Quality-Controlled Active Learning via Gaussian Processes for Robust Structure-Property Learning in Autonomous Microscopy
Jawad Chowdhury, Ganesh Narasimha, Jan-Chi Yang, Yongtao Liu, Rama Vasudevan

TL;DR
This paper presents a physics-informed gated active learning framework using Gaussian processes to improve data quality and robustness in autonomous microscopy, especially for structure-property prediction tasks.
Contribution
It introduces a novel quality control filter combined with curiosity-driven sampling, enhancing active learning in noisy, data-intensive microscopy applications.
Findings
Outperforms standard active learning and random sampling in noisy BEPS data
Improves Im2Spec and Spec2Im predictions by handling noise during training
Successfully deployed in real-time autonomous microscopy experiments
Abstract
Autonomous experimental systems are increasingly used in materials research to accelerate scientific discovery, but their performance is often limited by low-quality, noisy data.

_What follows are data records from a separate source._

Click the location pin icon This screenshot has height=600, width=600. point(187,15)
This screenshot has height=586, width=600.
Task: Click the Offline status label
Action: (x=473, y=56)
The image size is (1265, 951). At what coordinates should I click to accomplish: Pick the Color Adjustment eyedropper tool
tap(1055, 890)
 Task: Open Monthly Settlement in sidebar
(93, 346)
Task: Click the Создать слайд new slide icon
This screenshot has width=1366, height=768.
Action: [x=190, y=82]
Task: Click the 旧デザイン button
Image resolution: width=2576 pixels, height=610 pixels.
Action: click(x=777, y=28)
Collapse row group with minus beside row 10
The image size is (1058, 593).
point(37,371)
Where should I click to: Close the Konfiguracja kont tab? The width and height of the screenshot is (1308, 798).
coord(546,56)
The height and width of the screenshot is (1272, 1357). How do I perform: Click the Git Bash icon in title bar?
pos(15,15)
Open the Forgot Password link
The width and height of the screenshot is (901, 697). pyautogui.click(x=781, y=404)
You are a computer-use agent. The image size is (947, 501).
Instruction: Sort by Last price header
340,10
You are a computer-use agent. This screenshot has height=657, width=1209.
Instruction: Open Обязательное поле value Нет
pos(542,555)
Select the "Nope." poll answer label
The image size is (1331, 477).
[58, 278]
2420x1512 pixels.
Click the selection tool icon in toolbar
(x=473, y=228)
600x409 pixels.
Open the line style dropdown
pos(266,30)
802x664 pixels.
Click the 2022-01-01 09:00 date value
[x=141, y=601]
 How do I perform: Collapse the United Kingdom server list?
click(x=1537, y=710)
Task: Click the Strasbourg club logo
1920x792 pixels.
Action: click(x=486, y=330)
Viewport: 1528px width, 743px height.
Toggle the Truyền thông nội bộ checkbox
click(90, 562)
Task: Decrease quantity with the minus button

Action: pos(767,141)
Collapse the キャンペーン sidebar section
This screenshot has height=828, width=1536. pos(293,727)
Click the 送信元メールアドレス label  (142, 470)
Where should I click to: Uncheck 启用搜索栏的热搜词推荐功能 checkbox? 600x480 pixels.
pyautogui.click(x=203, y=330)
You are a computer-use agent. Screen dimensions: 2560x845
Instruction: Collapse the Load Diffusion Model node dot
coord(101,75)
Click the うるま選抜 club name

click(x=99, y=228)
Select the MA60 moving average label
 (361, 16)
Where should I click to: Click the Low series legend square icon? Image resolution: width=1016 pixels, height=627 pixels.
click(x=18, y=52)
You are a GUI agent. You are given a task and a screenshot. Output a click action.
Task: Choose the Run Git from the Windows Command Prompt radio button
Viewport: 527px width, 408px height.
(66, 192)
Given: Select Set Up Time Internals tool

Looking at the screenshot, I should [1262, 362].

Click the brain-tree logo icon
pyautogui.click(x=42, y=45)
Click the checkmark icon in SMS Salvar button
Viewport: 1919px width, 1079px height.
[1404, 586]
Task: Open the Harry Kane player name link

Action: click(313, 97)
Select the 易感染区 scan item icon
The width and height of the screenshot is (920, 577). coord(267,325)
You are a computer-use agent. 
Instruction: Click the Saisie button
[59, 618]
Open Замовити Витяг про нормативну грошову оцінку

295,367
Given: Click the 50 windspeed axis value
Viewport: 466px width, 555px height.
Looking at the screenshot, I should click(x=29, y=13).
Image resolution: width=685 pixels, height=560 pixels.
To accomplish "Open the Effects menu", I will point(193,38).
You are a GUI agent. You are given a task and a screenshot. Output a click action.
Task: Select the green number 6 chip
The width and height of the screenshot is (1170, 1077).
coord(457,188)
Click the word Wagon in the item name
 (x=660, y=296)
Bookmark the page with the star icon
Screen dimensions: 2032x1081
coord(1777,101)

This issue is especially problematic in data-intensive structure-property learning tasks such as Image-to-Spectrum (Im2Spec) and Spectrum-to-Image (Spec2Im) translations, where standard active learning strategies can mistakenly prioritize poor-quality measurements. We introduce a gated active learning framework that combines curiosity-driven sampling with a physics-informed quality control filter based on the Simple Harmonic Oscillator model fits, allowing the system to automatically exclude low-fidelity data during acquisition. Evaluations on a pre-acquired dataset of band-excitation piezoresponse spectroscopy (BEPS) data from PbTiO3 thin films with spatially localized noise show that the proposed method…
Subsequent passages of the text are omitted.